P4L, which has 1,200 members, is one of a rapidly growing set of niche dating Web sites for people with disabilities and disease. The explosive success of online dating was followed by a proliferation of sites catering to people with HIV and STDs. Those were followed by sites like IrritatedBeingSingle.com, for people with irritable bowel syndrome and Crohn's disease, and C Is for Cupid, catering to romance seekers affected by cancer. P4L is one of the few sites that cater to people with a variety of ailments. Although P4L began with only 11 categories, lonely hearts with an array of conditions lobbied aggressively for inclusion. Eleven more categories were added four weeks ago: arthritis, burn victims, epilepsy, HPV, little people, lupus, multiple sclerosis, paraplegia, Parkinson's disease, quadriplegia and transplant patients.
The principle behind the site is that no matter the disorder, everyone with a special condition understands imperfection—and shares a need for love and acceptance. "Even if they don't have the exact same illness, I'm hoping to find somebody that would understand what I go through and not see it as a burden," says David Eisikovits, 45, whose bowel disorder frequently forces him to stay inside.

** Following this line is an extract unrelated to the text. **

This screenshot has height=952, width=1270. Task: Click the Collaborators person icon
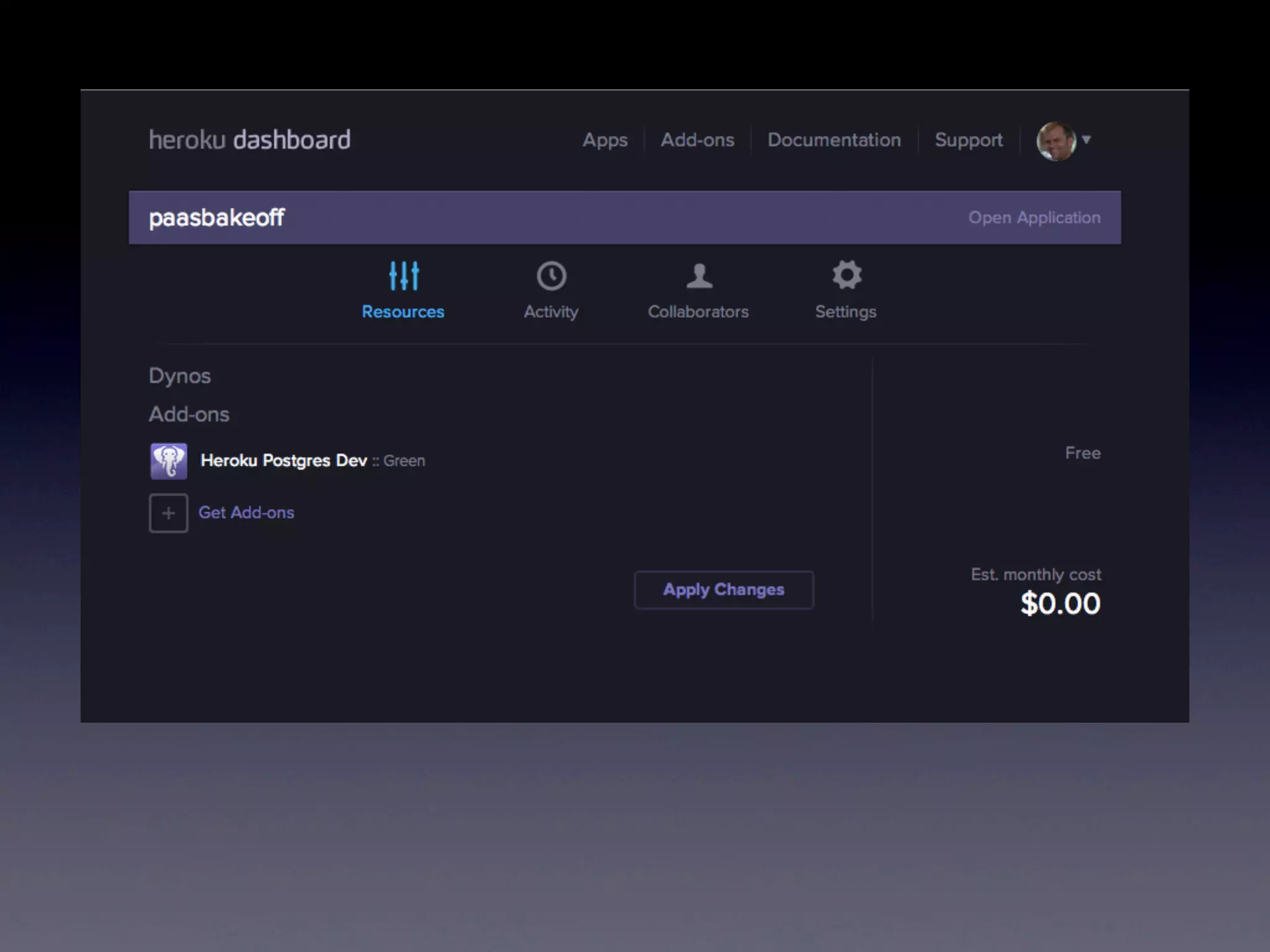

Ricky Durham created the Web site after watching his brother Keith grow increasingly lonely after being diagnosed with Crohn's disease: "It was really hard for him to tell someone he had a colostomy bag." Even though his primary goal was to connect people with the same condition, he ended up tapping into an underserved market—people with not one health problem but two or three. "My members are signing up with obesity, diabetes and deafness—some have five conditions," says Durham.
Most mainstream dating sites leave it up to members to decide whether to disclose medical issues. Match.com advises that "honesty is your best relationship tool," but there is no explicit policy about disease. At Nerve Personals, users can decide for themselves when and how to share personal information. But caveat emptor: some may choose to do it late in the game, or not at all.
Donica Callucci, 39, a mom in Phoenix, had a hard time getting even good friends to sympathize with her painful arthritis and spinal disease. Recently, she met a local man with diabetes and a deteriorating bone condition, and the pair—who are both single parents—have become an item. Now they see each other twice a week and "do all the normal stuff; we go out to eat; it's mostly kid-focused. It's cool I met someone that has the same thing, but that's not what we talk about." Indeed, having a diagnosis doesn't make people less romantic—or less choosy. William C. Rickard, a recovering alcoholic with bipolar disorder who is on six antidepressants and tranquilizers, says he prefers to date women who have red hair. "I'm very picky in spite of my disability," he says. Aren't we all.